Usaha mikro, kecil dan menengah merupakan perluasan
pengertian Usaha Mikro Kecil dan menengah (UMKM). Usaha Mikro Kecil dan
menengah (UMKM) merupakan salah satu bagian penting dari perekonomian suatu
negara ataupun daerah, tidak terkecuali di Indonesia. Sebagai gambaran, kendati
sumbangannya dalam output nasional (Product Domestic Regional Bruto /PDRB)
hanya 56,7% dan dalam ekspor nonmigas hanya 15 persen, namun UMKM memberi
kontribusi sekitar 99% dalam jumlah badan usaha di Indonesia serta mempunyai
andil 99,6% dalam penyerapan tenaga kerja. Namun, dalam kenyataannya selama ini
UMKM kurang mendapatkan perhatian. Dapat dikatakan bahwa kesadaran akan
pentingnya UMKM dapat dikatakan barulah muncul belakangan ini saja.[1]
Bertitik tolak dari permasalahan tersebut di atas, perlu
adanya kajian tentang peranan/kontribusi bank syariah dalam mendukung pengembangan
UMKM, sebagai bagian pengembangan pembiayaan alternatif. Tulisan ini mencoba
untuk mengkaji prinsip bank syariah, perkembangan bank syariah di Indonesia.
dengan demikian diharapkan di masa depan akan semakin banyak UMKM yang
memperoleh pembiayaan dari perbankan syariah.
PEMBAHASAN
A. Potensi
dan Perkembangan Bank Syariah Mendukung UMKM
UMKM
merupakan salah satu sektor industri yang mampu bertahan dari dampak krisis
global yang melanda dunia. Dengan kekebalannya ini, sudah jelas bahwa UMKM
dapat diperhitungkan dalam meningkatkan stabilitas perekonomian Indonesia.
Usaha Mikro Kecil dan Menengah (UMKM) dalam perekonomian Indonesia paling tidak
memiliki beberapa peran. Pertama, kedudukannya sebagai pemain utama dalam
kegiatan ekonomi di berbagai sektor. Kedua, penyedia lapangan kerja yang
terbesar. Ketiga, pemain penting dalam pengembangan kegiatan ekonomi
lokal dan pemberdayaan masyarakat. Keempat, pencipta pasar baru dan sumber
inovasi. Kelima, sumbangannya dalam menjaga neraca pembayaran melalui kegiatan
ekspor. Posisi penting ini sejak dilanda krisis belum semuanya berhasil
dipertahankan sehingga pemulihan ekonomi belum optimal.
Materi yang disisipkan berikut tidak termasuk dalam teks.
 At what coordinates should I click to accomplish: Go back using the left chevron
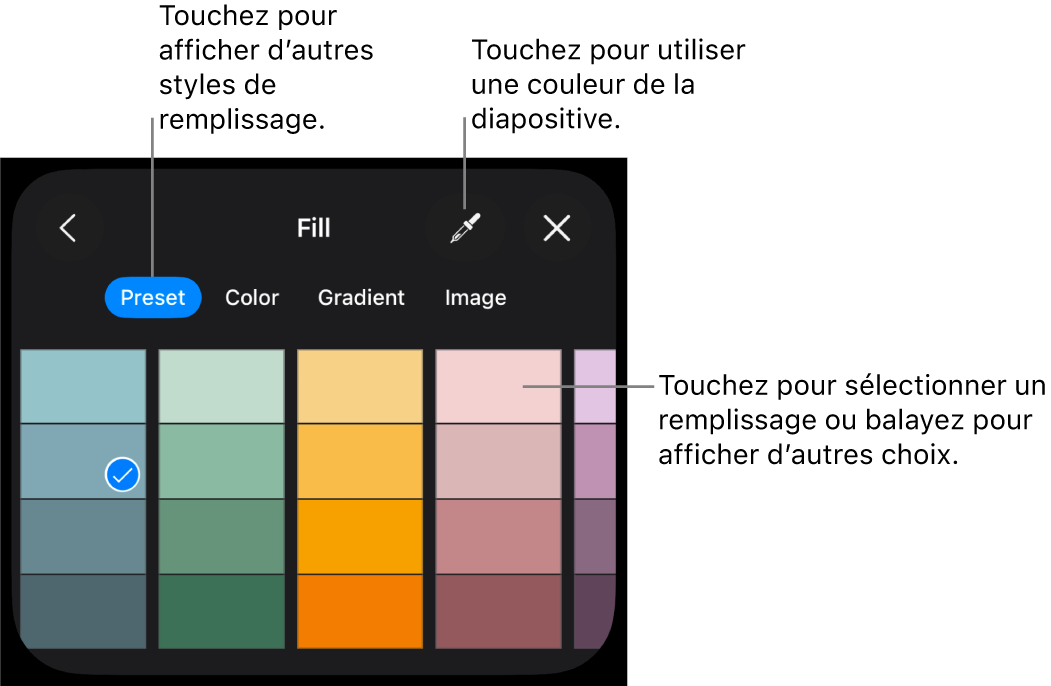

Bank syariah dalam melakukan pembiayaan, bisnis dan usaha
yang dilaksanakan tidak terlepas dari saringan syariah. Karena itu, bank
syariah tidak akan mungkin membiayai usaha yang terkandung di dalamnya hal-hal
yang diharamkan.[2] Jika dibandingkan dengan
bank konvensional, bank syariah mempunyai keunikan yang secara prinsip dapat
mendukung UMKM, antara lain: lebih luwes dalam penyediaan agunan, lebih luwes
dalam penetapan imbalan, dan lebih luas dalam menyediakan fasilitas (meliputi
bidang perbankan dan lembaga pembiayaan, seperti anjak piutang, modal ventura,
sewa-beli, dan pegadaian).[3]
Sejak 1992, bank syariah merupakan alternatif pembiayaan
bagi UMKM di Indonesia. Hingga September 2001, jaringannya masih sangat
terbatas, yakni 2 bank umum syariah (dengan 32 kantor cabang), 3 bank
konvensional (dengan 12 kantor cabang syariah), serta 81 BPRS. Secara finansial
pun, pangsa pasar bank syariah terhadap perbankan nasional sangat kecil. Pada
Agustus 2001, aset (dibanding seluruh bank) mencapai Rp2,37 triliun (0,23%);
dana pihak ketiga Rp1,53 triliun (0,21%); dan pembiayaan Rp1,87 triliun
(0,55%). Dibanding Malaysia, pangsa bank syariah Indonesia hanya
sepersepuluhnya.[4]
Salah satu penyebab besarnya persentase pembiayaan bank
syariah terhadap UMKM diduga karena dibanding bank konvensional, lembaga ini
lebih mengutamakan kelayakan usaha ketimbang agunan. Selain itu, banyak
masyarakat yang menganggap bahwa bank konvensional dengan sistem bunga
bertentangan dengan ajaran agama. Ini menjadi salah satu daya tarik terhadap
bank syariah di hati masyarakat. Tetapi, jaringan bank syariah sendiri belum
dapat mencakup keseluruhan wilayah-wilayah potensial.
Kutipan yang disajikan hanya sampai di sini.